## YOUR TASK
Starting at the line that contains "Screen dimensions: 771x465", copy every line through the end of the records below exactly as written, leaving out pictures.

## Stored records
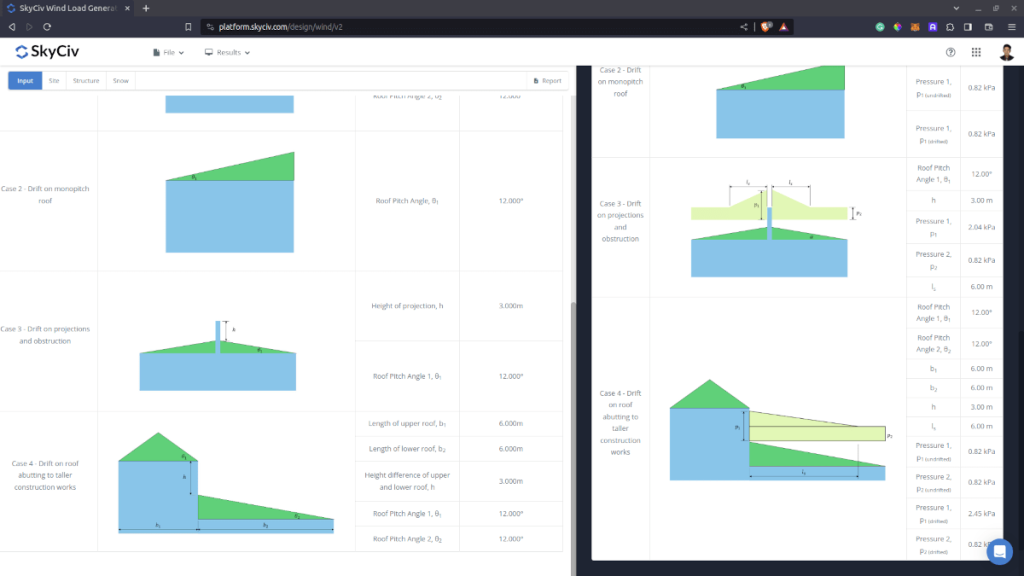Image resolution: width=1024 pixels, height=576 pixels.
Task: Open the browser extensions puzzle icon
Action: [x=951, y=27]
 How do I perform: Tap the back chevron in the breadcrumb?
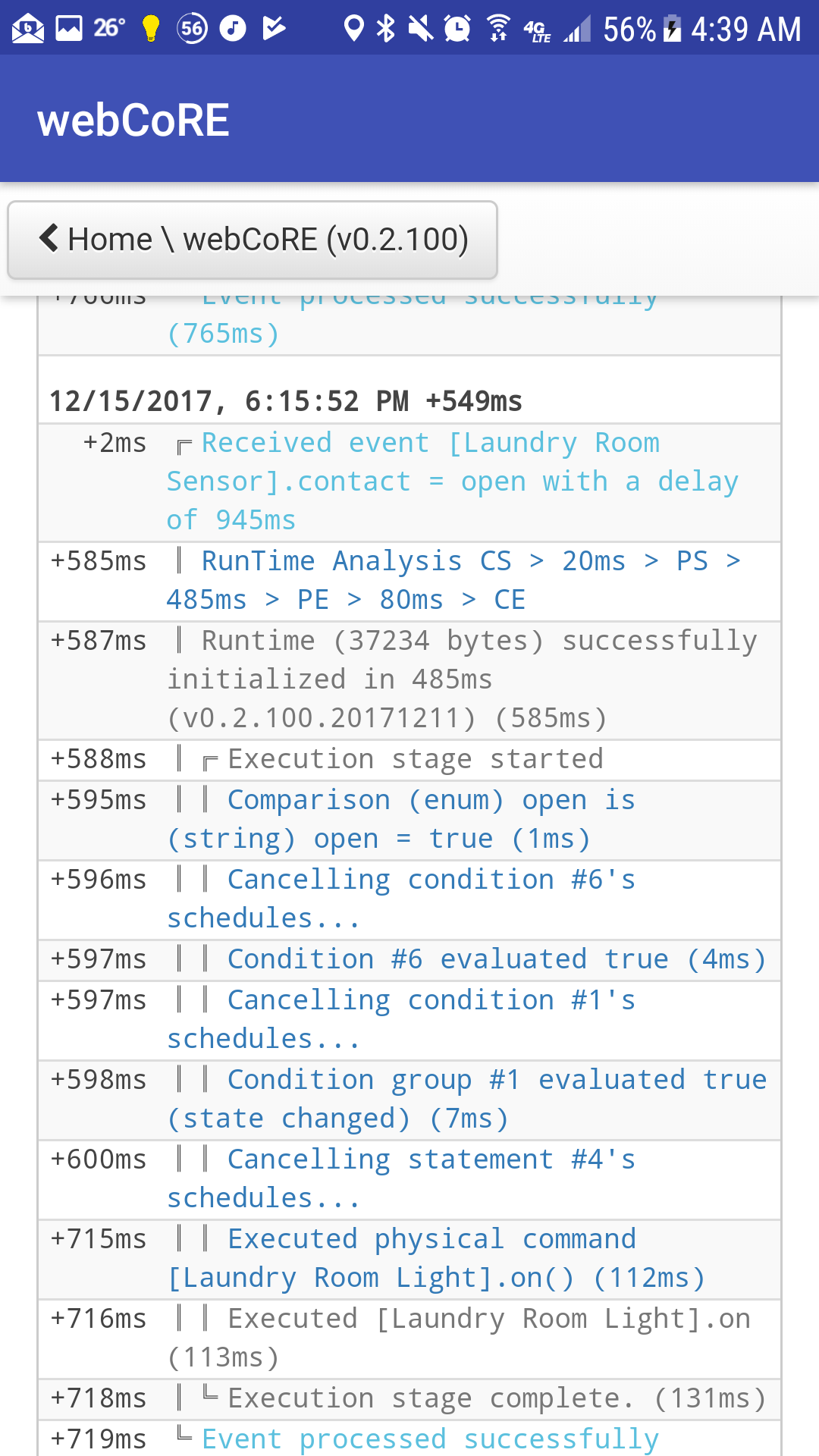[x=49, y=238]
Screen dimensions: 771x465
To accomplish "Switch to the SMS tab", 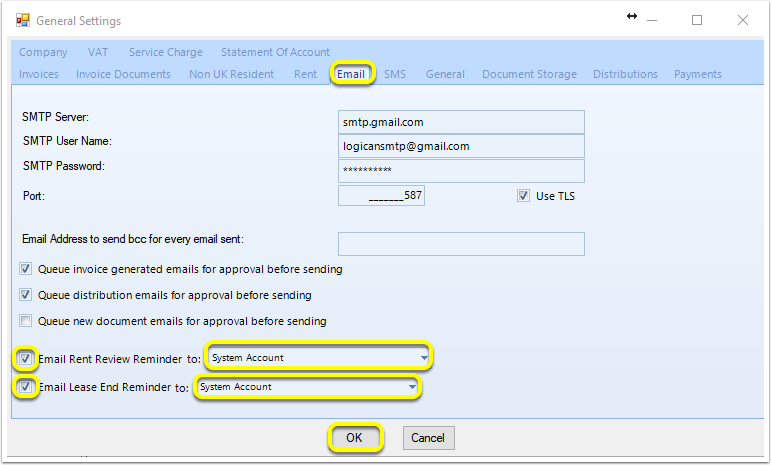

## SOLVED EXERCISE
Screen dimensions: 771x465
To accomplish "Switch to the SMS tab", 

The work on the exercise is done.